- [What to work on] Output all of the data below exactly as given.

- [Entries provided]
------------------------

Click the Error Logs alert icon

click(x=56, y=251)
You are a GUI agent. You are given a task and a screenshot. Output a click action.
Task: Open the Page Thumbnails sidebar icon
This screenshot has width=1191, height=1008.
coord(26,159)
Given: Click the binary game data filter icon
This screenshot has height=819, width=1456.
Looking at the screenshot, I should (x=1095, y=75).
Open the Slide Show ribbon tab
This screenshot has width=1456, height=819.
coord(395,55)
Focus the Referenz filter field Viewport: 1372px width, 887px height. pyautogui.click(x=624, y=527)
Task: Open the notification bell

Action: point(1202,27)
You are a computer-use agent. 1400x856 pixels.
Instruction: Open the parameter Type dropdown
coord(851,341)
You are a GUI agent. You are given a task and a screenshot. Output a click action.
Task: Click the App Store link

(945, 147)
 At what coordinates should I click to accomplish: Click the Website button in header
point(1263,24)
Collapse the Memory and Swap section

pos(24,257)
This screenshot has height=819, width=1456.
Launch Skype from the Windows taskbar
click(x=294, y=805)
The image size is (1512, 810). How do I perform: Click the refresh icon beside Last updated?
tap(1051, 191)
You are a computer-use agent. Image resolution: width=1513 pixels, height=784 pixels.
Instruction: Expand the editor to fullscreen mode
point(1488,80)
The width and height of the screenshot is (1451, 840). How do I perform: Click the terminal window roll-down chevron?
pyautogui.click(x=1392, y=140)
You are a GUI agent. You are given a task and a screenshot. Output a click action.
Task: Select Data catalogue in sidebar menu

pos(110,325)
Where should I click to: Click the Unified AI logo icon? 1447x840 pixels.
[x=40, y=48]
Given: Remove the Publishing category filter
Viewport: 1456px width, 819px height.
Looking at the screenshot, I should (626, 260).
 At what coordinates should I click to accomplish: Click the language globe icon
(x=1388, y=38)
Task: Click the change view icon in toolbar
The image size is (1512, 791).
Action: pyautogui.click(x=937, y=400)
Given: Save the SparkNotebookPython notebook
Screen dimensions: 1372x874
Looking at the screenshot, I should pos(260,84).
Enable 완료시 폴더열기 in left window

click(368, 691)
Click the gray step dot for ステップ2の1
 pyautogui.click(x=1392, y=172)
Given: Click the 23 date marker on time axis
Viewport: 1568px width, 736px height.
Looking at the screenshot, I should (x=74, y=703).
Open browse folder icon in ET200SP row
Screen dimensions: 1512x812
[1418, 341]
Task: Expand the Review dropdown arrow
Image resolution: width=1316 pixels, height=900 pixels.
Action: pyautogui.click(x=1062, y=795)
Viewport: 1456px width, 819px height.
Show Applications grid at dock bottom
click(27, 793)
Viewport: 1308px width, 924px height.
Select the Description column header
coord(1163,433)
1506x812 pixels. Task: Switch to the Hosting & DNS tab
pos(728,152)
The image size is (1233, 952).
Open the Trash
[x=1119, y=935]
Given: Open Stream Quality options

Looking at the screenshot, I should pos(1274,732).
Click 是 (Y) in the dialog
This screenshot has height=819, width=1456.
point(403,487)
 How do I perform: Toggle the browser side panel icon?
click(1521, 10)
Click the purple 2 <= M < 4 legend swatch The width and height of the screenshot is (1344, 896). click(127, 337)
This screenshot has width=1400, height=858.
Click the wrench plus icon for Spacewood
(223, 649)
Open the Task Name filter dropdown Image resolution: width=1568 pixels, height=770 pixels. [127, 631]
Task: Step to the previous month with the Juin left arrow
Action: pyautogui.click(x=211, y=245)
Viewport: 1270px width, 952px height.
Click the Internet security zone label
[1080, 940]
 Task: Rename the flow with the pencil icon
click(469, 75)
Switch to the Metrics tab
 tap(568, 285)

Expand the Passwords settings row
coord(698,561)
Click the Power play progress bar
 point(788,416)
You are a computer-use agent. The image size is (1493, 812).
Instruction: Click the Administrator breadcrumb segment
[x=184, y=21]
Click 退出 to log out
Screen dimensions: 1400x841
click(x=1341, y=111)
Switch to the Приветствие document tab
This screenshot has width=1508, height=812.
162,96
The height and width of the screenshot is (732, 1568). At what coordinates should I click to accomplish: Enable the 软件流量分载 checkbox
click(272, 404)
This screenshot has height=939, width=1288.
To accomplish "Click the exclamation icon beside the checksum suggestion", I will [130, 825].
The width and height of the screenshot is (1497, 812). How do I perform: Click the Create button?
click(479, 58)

------------------------

- [Response to the exercise]
Click the Error Logs alert icon

click(x=56, y=251)
You are a GUI agent. You are given a task and a screenshot. Output a click action.
Task: Open the Page Thumbnails sidebar icon
This screenshot has width=1191, height=1008.
coord(26,159)
Given: Click the binary game data filter icon
This screenshot has height=819, width=1456.
Looking at the screenshot, I should (x=1095, y=75).
Open the Slide Show ribbon tab
This screenshot has width=1456, height=819.
coord(395,55)
Focus the Referenz filter field Viewport: 1372px width, 887px height. pyautogui.click(x=624, y=527)
Task: Open the notification bell

Action: point(1202,27)
You are a computer-use agent. 1400x856 pixels.
Instruction: Open the parameter Type dropdown
coord(851,341)
You are a GUI agent. You are given a task and a screenshot. Output a click action.
Task: Click the App Store link

(945, 147)
 At what coordinates should I click to accomplish: Click the Website button in header
point(1263,24)
Collapse the Memory and Swap section

pos(24,257)
This screenshot has height=819, width=1456.
Launch Skype from the Windows taskbar
click(x=294, y=805)
The image size is (1512, 810). How do I perform: Click the refresh icon beside Last updated?
tap(1051, 191)
You are a computer-use agent. Image resolution: width=1513 pixels, height=784 pixels.
Instruction: Expand the editor to fullscreen mode
point(1488,80)
The width and height of the screenshot is (1451, 840). How do I perform: Click the terminal window roll-down chevron?
pyautogui.click(x=1392, y=140)
You are a GUI agent. You are given a task and a screenshot. Output a click action.
Task: Select Data catalogue in sidebar menu

pos(110,325)
Where should I click to: Click the Unified AI logo icon? 1447x840 pixels.
[x=40, y=48]
Given: Remove the Publishing category filter
Viewport: 1456px width, 819px height.
Looking at the screenshot, I should (626, 260).
 At what coordinates should I click to accomplish: Click the language globe icon
(x=1388, y=38)
Task: Click the change view icon in toolbar
The image size is (1512, 791).
Action: pyautogui.click(x=937, y=400)
Given: Save the SparkNotebookPython notebook
Screen dimensions: 1372x874
Looking at the screenshot, I should pos(260,84).
Enable 완료시 폴더열기 in left window

click(368, 691)
Click the gray step dot for ステップ2の1
 pyautogui.click(x=1392, y=172)
Given: Click the 23 date marker on time axis
Viewport: 1568px width, 736px height.
Looking at the screenshot, I should (x=74, y=703).
Open browse folder icon in ET200SP row
Screen dimensions: 1512x812
[1418, 341]
Task: Expand the Review dropdown arrow
Image resolution: width=1316 pixels, height=900 pixels.
Action: pyautogui.click(x=1062, y=795)
Viewport: 1456px width, 819px height.
Show Applications grid at dock bottom
click(27, 793)
Viewport: 1308px width, 924px height.
Select the Description column header
coord(1163,433)
1506x812 pixels. Task: Switch to the Hosting & DNS tab
pos(728,152)
The image size is (1233, 952).
Open the Trash
[x=1119, y=935]
Given: Open Stream Quality options

Looking at the screenshot, I should pos(1274,732).
Click 是 (Y) in the dialog
This screenshot has height=819, width=1456.
point(403,487)
 How do I perform: Toggle the browser side panel icon?
click(1521, 10)
Click the purple 2 <= M < 4 legend swatch The width and height of the screenshot is (1344, 896). click(127, 337)
This screenshot has width=1400, height=858.
Click the wrench plus icon for Spacewood
(223, 649)
Open the Task Name filter dropdown Image resolution: width=1568 pixels, height=770 pixels. [127, 631]
Task: Step to the previous month with the Juin left arrow
Action: pyautogui.click(x=211, y=245)
Viewport: 1270px width, 952px height.
Click the Internet security zone label
[1080, 940]
 Task: Rename the flow with the pencil icon
click(469, 75)
Switch to the Metrics tab
 tap(568, 285)

Expand the Passwords settings row
coord(698,561)
Click the Power play progress bar
 point(788,416)
You are a computer-use agent. The image size is (1493, 812).
Instruction: Click the Administrator breadcrumb segment
[x=184, y=21]
Click 退出 to log out
Screen dimensions: 1400x841
click(x=1341, y=111)
Switch to the Приветствие document tab
This screenshot has width=1508, height=812.
162,96
The height and width of the screenshot is (732, 1568). At what coordinates should I click to accomplish: Enable the 软件流量分载 checkbox
click(272, 404)
This screenshot has height=939, width=1288.
To accomplish "Click the exclamation icon beside the checksum suggestion", I will [130, 825].
The width and height of the screenshot is (1497, 812). How do I perform: Click the Create button?
click(479, 58)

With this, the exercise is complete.